> YOUR TASK
Within the lines below, find those that hold the string "Given" and copy each one.

[Saved entries]
= = = =
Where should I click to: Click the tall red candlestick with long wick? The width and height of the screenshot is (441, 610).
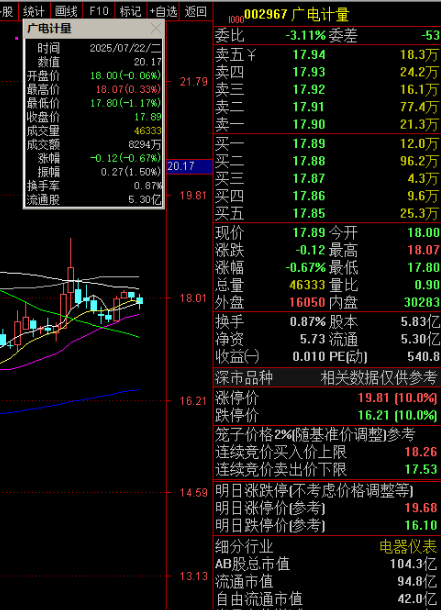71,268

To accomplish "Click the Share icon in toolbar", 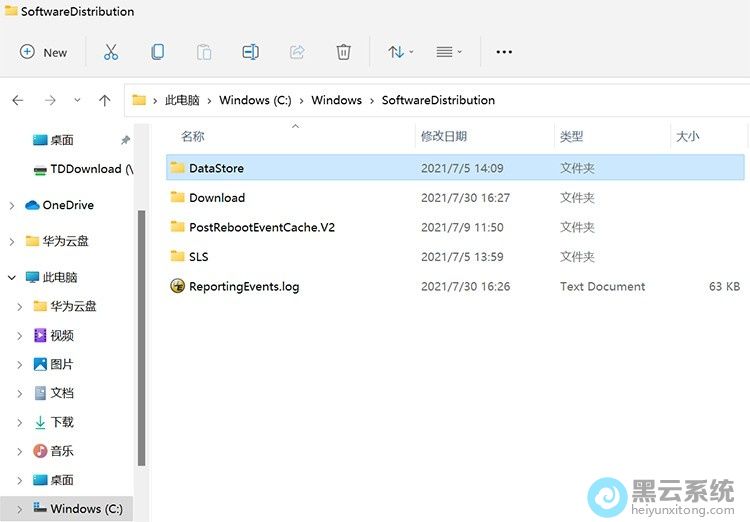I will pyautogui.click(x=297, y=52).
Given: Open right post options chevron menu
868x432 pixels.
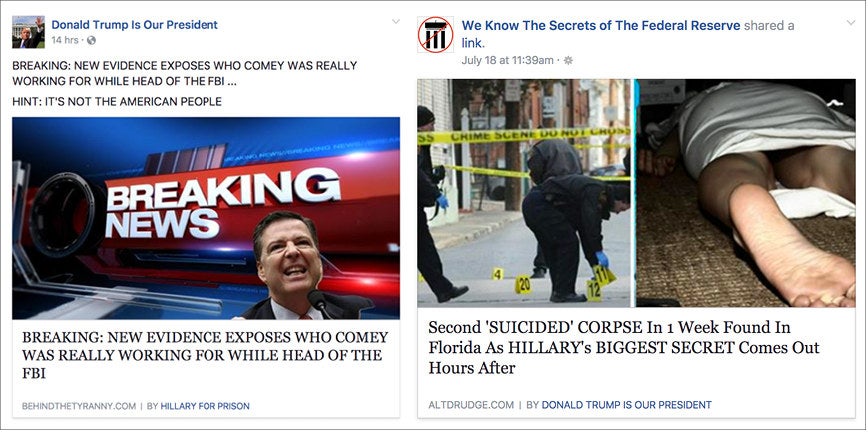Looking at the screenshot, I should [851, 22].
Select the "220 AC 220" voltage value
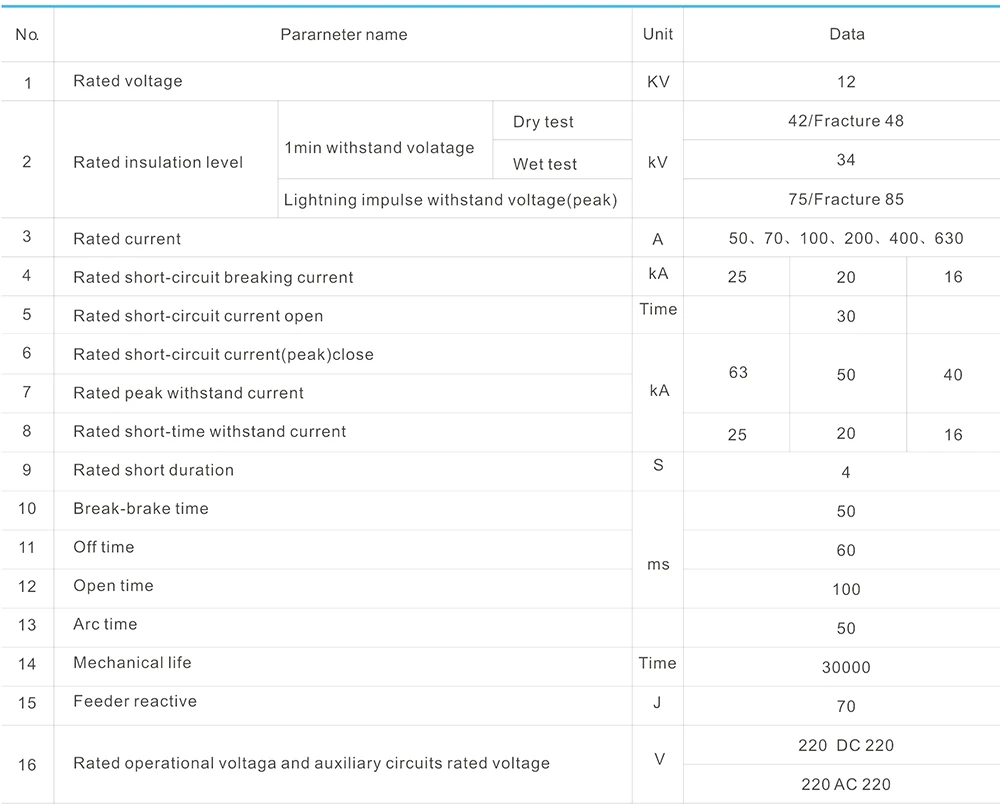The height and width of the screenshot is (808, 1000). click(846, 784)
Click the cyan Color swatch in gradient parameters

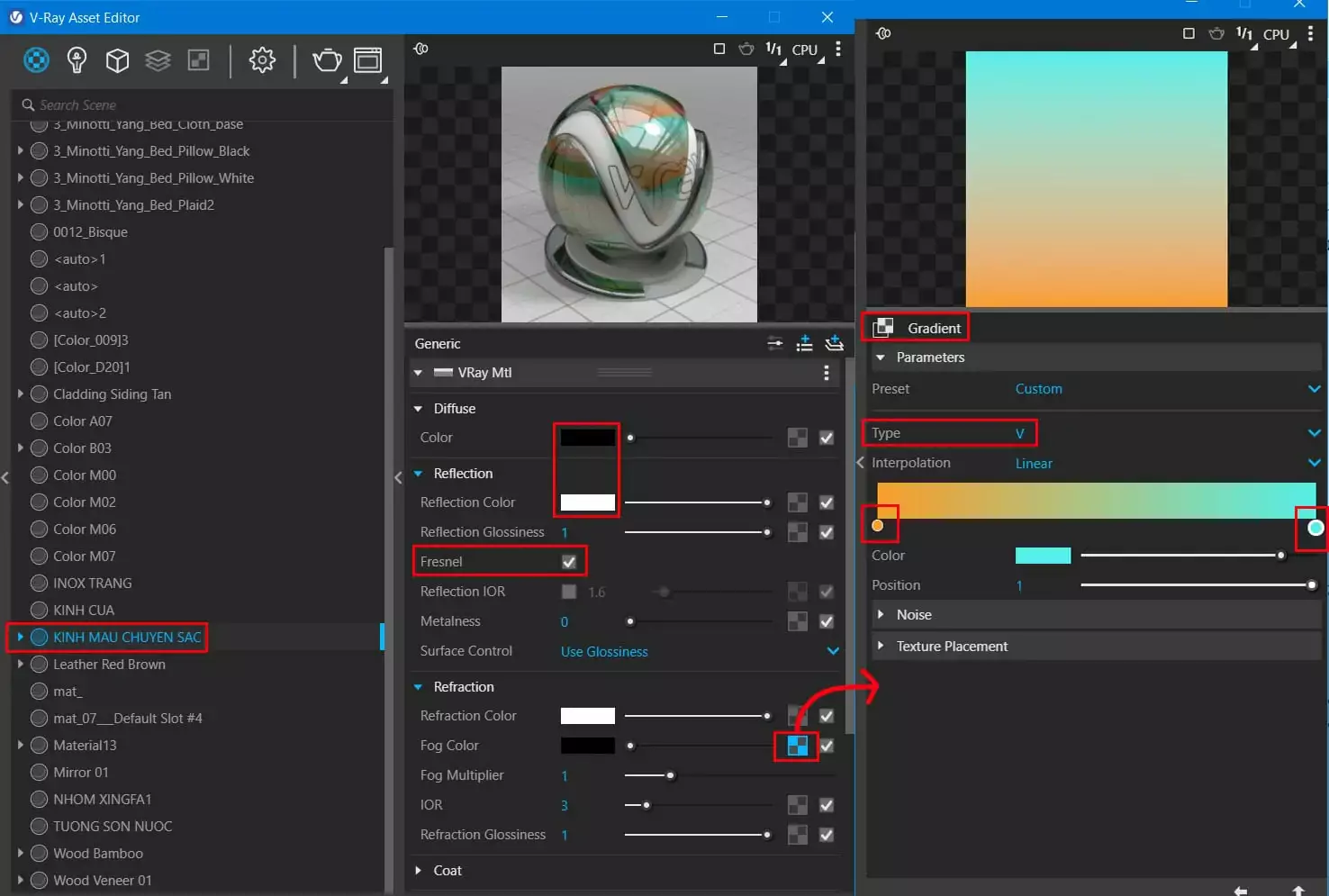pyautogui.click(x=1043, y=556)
= = = =
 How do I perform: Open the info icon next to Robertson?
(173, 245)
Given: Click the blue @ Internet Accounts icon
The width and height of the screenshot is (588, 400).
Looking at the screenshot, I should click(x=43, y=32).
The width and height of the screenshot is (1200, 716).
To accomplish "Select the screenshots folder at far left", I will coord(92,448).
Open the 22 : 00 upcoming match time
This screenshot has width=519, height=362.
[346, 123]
= = = =
> WRITTEN REPLY
Given: Open right post options chevron menu
Given: Click the blue @ Internet Accounts icon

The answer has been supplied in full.